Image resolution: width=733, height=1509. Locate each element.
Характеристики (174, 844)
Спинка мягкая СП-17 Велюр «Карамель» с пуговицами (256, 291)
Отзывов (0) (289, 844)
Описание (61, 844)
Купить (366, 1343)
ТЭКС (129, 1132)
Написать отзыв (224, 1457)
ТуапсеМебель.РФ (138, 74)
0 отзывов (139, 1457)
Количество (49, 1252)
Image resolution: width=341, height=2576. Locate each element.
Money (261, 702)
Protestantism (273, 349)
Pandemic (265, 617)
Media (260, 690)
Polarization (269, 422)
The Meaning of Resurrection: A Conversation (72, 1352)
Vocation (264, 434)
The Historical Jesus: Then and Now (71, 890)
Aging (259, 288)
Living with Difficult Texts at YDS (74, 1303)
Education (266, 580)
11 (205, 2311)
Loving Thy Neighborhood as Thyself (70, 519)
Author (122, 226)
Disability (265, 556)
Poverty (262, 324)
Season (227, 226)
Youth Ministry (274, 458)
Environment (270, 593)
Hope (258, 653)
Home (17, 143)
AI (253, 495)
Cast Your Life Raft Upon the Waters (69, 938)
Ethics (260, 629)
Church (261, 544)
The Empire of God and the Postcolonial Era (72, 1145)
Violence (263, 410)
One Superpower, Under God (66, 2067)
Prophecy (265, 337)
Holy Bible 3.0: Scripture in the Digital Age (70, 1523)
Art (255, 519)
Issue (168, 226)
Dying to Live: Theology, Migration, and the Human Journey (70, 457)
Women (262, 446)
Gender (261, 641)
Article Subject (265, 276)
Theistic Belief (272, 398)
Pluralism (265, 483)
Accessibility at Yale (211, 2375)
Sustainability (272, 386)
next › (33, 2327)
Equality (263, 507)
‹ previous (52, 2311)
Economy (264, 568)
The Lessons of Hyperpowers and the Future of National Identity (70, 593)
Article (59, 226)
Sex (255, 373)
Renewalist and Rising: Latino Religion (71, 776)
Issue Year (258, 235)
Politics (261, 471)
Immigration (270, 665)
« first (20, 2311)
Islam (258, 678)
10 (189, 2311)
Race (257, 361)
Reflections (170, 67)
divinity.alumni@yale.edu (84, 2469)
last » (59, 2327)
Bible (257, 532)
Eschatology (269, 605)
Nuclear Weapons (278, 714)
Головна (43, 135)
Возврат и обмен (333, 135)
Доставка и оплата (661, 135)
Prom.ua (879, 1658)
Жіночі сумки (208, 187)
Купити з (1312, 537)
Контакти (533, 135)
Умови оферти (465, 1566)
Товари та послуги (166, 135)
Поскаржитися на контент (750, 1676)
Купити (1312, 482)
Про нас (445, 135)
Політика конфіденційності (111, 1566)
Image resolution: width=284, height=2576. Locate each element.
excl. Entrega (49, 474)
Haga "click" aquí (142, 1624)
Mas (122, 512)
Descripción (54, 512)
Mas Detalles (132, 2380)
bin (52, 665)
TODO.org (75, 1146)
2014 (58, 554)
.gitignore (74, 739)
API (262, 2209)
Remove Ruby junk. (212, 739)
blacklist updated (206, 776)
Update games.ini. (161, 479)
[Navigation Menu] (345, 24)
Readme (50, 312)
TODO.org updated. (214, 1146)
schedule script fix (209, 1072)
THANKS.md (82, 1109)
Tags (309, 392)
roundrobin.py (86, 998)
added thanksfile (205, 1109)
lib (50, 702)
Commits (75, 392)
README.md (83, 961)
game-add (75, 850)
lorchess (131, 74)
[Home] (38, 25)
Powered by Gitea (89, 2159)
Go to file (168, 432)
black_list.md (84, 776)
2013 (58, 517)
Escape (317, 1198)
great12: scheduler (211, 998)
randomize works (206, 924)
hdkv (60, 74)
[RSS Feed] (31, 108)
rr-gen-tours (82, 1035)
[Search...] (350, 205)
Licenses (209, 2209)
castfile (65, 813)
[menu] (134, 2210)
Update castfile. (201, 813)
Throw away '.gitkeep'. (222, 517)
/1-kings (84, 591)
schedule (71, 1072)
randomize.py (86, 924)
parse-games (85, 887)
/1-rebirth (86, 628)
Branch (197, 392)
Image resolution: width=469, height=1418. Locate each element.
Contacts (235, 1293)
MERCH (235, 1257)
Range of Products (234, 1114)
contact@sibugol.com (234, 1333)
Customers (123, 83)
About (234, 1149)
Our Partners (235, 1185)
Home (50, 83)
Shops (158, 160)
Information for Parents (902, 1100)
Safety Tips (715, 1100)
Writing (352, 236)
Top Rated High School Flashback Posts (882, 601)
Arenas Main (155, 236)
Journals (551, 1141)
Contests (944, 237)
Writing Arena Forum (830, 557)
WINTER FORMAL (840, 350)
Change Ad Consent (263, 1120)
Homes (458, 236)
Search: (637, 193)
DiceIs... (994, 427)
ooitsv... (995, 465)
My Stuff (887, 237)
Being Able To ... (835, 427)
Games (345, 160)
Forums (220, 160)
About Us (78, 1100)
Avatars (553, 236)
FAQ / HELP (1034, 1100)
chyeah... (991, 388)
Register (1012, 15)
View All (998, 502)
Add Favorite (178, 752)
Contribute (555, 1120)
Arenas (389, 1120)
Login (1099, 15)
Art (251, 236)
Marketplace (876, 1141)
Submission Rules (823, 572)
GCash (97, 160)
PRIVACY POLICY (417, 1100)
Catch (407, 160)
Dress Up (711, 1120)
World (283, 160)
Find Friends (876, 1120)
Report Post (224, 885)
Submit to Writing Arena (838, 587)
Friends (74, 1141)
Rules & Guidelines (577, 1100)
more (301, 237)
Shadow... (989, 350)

## Instruction
Rewrite every one of the entries with "Image resolution" swapped for "Screenshot size", keeping everything else unchanged.

## The result
Screenshot size: width=733, height=1509. Locate each element.
Характеристики (174, 844)
Спинка мягкая СП-17 Велюр «Карамель» с пуговицами (256, 291)
Отзывов (0) (289, 844)
Описание (61, 844)
Купить (366, 1343)
ТЭКС (129, 1132)
Написать отзыв (224, 1457)
ТуапсеМебель.РФ (138, 74)
0 отзывов (139, 1457)
Количество (49, 1252)
Screenshot size: width=341, height=2576. Locate each element.
Money (261, 702)
Protestantism (273, 349)
Pandemic (265, 617)
Media (260, 690)
Polarization (269, 422)
The Meaning of Resurrection: A Conversation (72, 1352)
Vocation (264, 434)
The Historical Jesus: Then and Now (71, 890)
Aging (259, 288)
Living with Difficult Texts at YDS (74, 1303)
Education (266, 580)
11 (205, 2311)
Loving Thy Neighborhood as Thyself (70, 519)
Author (122, 226)
Disability (265, 556)
Poverty (262, 324)
Season (227, 226)
Youth Ministry (274, 458)
Environment (270, 593)
Hope (258, 653)
Home (17, 143)
AI (253, 495)
Cast Your Life Raft Upon the Waters (69, 938)
Ethics (260, 629)
Church (261, 544)
The Empire of God and the Postcolonial Era (72, 1145)
Violence (263, 410)
One Superpower, Under God (66, 2067)
Prophecy (265, 337)
Holy Bible 3.0: Scripture in the Digital Age (70, 1523)
Art (255, 519)
Issue (168, 226)
Dying to Live: Theology, Migration, and the Human Journey (70, 457)
Women (262, 446)
Gender (261, 641)
Article Subject (265, 276)
Theistic Belief (272, 398)
Pluralism (265, 483)
Accessibility at Yale (211, 2375)
Sustainability (272, 386)
next › (33, 2327)
Equality (263, 507)
‹ previous (52, 2311)
Economy (264, 568)
The Lessons of Hyperpowers and the Future of National Identity (70, 593)
Article (59, 226)
Sex (255, 373)
Renewalist and Rising: Latino Religion (71, 776)
Issue Year (258, 235)
Politics (261, 471)
Immigration (270, 665)
« first (20, 2311)
Islam (258, 678)
10 (189, 2311)
Race (257, 361)
Reflections (170, 67)
divinity.alumni@yale.edu (84, 2469)
last » (59, 2327)
Bible (257, 532)
Eschatology (269, 605)
Nuclear Weapons (278, 714)
Головна (43, 135)
Возврат и обмен (333, 135)
Доставка и оплата (661, 135)
Prom.ua (879, 1658)
Жіночі сумки (208, 187)
Купити з (1312, 537)
Контакти (533, 135)
Умови оферти (465, 1566)
Товари та послуги (166, 135)
Поскаржитися на контент (750, 1676)
Купити (1312, 482)
Про нас (445, 135)
Політика конфіденційності (111, 1566)
Screenshot size: width=284, height=2576. Locate each element.
excl. Entrega (49, 474)
Haga "click" aquí (142, 1624)
Mas (122, 512)
Descripción (54, 512)
Mas Detalles (132, 2380)
bin (52, 665)
TODO.org (75, 1146)
2014 (58, 554)
.gitignore (74, 739)
API (262, 2209)
Remove Ruby junk. (212, 739)
blacklist updated (206, 776)
Update games.ini. (161, 479)
[Navigation Menu] (345, 24)
Readme (50, 312)
TODO.org updated. (214, 1146)
schedule script fix (209, 1072)
THANKS.md (82, 1109)
Tags (309, 392)
roundrobin.py (86, 998)
added thanksfile (205, 1109)
lib (50, 702)
Commits (75, 392)
README.md (83, 961)
game-add (75, 850)
lorchess (131, 74)
[Home] (38, 25)
Powered by Gitea (89, 2159)
Go to file (168, 432)
black_list.md (84, 776)
2013 (58, 517)
Escape (317, 1198)
great12: scheduler (211, 998)
randomize works (206, 924)
hdkv (60, 74)
[RSS Feed] (31, 108)
rr-gen-tours (82, 1035)
[Search...] (350, 205)
Licenses (209, 2209)
castfile (65, 813)
[menu] (134, 2210)
Update castfile. (201, 813)
Throw away '.gitkeep'. (222, 517)
/1-kings (84, 591)
schedule (71, 1072)
randomize.py (86, 924)
parse-games (85, 887)
/1-rebirth (86, 628)
Branch (197, 392)
Screenshot size: width=469, height=1418. Locate each element.
Contacts (235, 1293)
MERCH (235, 1257)
Range of Products (234, 1114)
contact@sibugol.com (234, 1333)
Customers (123, 83)
About (234, 1149)
Our Partners (235, 1185)
Home (50, 83)
Shops (158, 160)
Information for Parents (902, 1100)
Safety Tips (715, 1100)
Writing (352, 236)
Top Rated High School Flashback Posts (882, 601)
Arenas Main (155, 236)
Journals (551, 1141)
Contests (944, 237)
Writing Arena Forum (830, 557)
WINTER FORMAL (840, 350)
Change Ad Consent (263, 1120)
Homes (458, 236)
Search: (637, 193)
DiceIs... (994, 427)
ooitsv... (995, 465)
My Stuff (887, 237)
Being Able To ... (835, 427)
Games (345, 160)
Forums (220, 160)
About Us (78, 1100)
Avatars (553, 236)
FAQ / HELP (1034, 1100)
chyeah... (991, 388)
Register (1012, 15)
View All (998, 502)
Add Favorite (178, 752)
Contribute (555, 1120)
Arenas (389, 1120)
Login (1099, 15)
Art (251, 236)
Marketplace (876, 1141)
Submission Rules (823, 572)
GCash (97, 160)
PRIVACY POLICY (417, 1100)
Catch (407, 160)
Dress Up (711, 1120)
World (283, 160)
Find Friends (876, 1120)
Report Post (224, 885)
Submit to Writing Arena (838, 587)
Friends (74, 1141)
Rules & Guidelines (577, 1100)
more (301, 237)
Shadow... (989, 350)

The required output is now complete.